#### Problem description
Please copy out every line in the entries that includes the word "folder".

#### Data in this exercise
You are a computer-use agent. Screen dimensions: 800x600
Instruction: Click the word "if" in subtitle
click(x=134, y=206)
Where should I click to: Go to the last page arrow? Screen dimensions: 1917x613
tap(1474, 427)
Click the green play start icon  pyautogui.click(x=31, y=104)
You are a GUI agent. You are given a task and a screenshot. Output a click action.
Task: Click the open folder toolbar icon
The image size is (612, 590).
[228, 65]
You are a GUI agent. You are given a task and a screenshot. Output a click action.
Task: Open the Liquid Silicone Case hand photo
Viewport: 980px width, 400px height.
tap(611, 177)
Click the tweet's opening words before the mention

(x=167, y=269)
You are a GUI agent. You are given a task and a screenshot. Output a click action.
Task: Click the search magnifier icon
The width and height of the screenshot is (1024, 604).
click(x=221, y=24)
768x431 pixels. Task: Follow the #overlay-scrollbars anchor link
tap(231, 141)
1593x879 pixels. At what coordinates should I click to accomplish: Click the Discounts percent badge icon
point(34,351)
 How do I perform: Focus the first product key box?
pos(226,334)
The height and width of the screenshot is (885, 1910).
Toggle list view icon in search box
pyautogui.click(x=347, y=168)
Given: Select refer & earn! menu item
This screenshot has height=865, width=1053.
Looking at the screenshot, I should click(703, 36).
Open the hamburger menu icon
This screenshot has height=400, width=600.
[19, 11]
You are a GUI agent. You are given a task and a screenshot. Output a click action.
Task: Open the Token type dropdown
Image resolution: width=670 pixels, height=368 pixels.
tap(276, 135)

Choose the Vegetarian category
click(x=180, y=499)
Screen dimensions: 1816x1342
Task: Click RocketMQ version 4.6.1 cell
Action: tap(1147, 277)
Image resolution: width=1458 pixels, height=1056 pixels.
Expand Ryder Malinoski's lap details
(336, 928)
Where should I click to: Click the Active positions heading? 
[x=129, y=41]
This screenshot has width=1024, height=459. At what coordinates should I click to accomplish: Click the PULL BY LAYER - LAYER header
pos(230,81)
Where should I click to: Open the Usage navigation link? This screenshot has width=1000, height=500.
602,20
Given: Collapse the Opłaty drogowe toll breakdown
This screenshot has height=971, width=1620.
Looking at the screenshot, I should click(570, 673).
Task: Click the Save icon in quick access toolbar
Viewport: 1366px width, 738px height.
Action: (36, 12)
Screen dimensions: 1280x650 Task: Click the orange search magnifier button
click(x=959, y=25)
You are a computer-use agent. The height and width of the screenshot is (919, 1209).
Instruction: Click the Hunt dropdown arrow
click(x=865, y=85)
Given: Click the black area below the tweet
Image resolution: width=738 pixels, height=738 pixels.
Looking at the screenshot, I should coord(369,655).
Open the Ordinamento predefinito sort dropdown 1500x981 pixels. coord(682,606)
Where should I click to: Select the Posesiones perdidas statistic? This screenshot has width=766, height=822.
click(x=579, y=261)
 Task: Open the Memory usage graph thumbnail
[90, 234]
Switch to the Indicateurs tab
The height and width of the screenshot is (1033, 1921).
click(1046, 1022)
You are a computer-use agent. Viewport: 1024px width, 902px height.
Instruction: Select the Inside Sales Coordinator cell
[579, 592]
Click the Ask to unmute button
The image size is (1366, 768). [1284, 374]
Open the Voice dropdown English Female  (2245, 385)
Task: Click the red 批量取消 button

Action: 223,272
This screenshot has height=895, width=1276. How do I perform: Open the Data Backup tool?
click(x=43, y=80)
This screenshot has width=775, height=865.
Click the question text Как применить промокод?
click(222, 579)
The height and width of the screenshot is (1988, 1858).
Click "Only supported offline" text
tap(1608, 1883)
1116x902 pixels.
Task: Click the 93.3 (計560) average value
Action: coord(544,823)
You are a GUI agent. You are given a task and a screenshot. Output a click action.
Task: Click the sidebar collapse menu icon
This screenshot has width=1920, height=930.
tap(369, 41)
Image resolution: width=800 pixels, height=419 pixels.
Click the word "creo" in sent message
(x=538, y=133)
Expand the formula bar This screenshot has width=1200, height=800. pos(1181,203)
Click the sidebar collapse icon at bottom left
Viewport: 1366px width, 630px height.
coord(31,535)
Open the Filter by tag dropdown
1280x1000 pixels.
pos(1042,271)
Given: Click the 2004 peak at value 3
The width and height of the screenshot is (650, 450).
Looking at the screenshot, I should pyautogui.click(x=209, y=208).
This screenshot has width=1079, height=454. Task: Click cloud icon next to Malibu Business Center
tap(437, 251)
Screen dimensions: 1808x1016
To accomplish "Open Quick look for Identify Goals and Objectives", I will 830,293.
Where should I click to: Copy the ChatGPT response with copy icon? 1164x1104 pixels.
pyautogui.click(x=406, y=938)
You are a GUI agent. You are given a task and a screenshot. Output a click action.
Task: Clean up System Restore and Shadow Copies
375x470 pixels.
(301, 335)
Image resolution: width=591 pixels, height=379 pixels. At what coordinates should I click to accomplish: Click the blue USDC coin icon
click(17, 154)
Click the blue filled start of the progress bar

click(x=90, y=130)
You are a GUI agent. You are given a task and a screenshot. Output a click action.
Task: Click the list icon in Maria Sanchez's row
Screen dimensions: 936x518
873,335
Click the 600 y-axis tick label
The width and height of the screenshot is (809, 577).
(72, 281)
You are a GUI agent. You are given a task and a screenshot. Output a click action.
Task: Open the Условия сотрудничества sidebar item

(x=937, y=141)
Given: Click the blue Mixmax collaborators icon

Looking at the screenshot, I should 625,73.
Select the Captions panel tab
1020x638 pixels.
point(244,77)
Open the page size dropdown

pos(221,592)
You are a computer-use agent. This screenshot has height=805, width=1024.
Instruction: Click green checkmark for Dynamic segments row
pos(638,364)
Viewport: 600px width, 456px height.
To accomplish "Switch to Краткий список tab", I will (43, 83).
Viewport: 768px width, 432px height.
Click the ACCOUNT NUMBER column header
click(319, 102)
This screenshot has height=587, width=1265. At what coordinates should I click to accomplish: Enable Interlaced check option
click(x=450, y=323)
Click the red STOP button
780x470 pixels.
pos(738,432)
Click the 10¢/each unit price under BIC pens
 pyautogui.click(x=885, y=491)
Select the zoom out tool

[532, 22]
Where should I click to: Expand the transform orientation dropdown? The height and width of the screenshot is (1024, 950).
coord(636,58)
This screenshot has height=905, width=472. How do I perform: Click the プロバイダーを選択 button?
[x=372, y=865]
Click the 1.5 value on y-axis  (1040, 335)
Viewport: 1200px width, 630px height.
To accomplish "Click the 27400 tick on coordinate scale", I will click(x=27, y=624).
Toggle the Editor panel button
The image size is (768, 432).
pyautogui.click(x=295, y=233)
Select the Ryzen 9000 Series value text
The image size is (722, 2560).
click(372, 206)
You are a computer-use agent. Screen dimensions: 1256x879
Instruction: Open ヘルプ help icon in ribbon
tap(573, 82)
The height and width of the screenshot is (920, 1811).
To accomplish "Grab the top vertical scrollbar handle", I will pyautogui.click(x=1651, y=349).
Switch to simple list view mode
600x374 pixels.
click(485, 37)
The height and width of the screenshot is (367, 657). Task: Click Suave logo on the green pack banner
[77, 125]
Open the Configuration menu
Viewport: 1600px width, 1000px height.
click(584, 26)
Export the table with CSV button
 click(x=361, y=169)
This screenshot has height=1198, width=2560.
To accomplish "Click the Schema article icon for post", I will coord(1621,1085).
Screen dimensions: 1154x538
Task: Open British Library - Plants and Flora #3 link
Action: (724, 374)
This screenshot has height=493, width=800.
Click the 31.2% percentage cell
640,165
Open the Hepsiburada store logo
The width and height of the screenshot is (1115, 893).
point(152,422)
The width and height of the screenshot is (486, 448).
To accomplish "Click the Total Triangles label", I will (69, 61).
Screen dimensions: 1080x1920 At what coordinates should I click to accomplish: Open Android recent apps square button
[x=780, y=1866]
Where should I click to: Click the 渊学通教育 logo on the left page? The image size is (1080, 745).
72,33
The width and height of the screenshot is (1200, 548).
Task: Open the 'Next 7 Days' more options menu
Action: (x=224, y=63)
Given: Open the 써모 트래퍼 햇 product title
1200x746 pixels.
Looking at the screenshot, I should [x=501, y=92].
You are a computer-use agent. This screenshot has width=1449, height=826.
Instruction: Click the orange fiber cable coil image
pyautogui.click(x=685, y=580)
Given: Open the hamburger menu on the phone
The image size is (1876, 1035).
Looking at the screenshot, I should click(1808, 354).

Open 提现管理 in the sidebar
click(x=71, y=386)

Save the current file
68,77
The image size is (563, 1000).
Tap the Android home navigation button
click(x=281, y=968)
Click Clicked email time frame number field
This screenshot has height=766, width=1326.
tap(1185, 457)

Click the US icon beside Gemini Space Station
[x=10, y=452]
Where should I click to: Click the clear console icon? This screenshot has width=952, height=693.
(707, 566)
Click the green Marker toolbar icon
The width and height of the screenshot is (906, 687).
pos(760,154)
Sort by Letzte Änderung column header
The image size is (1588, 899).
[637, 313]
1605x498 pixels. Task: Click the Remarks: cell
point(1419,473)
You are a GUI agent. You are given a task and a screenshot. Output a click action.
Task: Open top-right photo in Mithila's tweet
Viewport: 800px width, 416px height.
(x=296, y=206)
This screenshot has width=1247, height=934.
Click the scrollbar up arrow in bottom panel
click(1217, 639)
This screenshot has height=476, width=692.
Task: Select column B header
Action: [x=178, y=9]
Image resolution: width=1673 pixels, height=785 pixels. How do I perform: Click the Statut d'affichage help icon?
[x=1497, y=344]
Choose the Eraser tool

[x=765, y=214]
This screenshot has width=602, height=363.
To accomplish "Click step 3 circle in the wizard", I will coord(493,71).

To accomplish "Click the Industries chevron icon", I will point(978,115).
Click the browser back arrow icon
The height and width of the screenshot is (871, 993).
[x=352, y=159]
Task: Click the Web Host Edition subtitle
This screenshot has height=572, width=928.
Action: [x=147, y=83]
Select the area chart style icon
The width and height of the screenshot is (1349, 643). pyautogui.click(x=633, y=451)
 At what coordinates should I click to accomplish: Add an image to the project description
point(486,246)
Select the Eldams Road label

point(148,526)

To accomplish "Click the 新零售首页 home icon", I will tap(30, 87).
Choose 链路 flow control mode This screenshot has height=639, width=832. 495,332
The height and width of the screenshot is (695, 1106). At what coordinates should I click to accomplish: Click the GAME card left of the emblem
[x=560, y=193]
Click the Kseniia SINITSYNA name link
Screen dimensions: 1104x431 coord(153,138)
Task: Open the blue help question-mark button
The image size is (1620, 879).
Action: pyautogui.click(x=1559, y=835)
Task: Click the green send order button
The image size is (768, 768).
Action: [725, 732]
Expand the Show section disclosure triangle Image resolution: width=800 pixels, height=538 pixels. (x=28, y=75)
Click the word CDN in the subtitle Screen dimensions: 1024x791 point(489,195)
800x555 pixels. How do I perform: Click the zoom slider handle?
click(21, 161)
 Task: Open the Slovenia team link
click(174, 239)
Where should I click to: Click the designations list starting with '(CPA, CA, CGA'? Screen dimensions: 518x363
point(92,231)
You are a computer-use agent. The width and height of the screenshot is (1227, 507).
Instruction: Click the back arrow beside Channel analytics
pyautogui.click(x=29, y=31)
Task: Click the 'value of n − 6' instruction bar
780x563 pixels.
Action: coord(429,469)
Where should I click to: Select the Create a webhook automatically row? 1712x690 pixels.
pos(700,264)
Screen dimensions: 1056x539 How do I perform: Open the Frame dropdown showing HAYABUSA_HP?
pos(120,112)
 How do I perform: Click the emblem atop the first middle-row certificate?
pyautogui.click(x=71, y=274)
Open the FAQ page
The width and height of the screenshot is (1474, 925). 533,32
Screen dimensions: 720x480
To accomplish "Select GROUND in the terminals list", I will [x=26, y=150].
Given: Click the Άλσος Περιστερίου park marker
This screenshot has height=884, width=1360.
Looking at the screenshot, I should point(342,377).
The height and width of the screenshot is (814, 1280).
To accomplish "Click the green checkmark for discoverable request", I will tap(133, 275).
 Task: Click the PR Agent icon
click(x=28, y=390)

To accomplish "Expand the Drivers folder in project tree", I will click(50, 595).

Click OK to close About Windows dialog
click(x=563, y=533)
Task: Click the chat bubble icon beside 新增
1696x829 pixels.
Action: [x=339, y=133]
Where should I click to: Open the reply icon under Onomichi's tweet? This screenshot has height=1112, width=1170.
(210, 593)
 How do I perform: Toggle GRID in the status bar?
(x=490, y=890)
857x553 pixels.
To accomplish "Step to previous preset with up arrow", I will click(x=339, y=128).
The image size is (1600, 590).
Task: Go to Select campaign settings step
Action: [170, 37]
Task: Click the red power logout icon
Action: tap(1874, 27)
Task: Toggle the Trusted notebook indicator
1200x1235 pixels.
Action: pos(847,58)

#### Response area
Task: Click the open folder toolbar icon
To accomplish "Expand the Drivers folder in project tree", I will click(50, 595).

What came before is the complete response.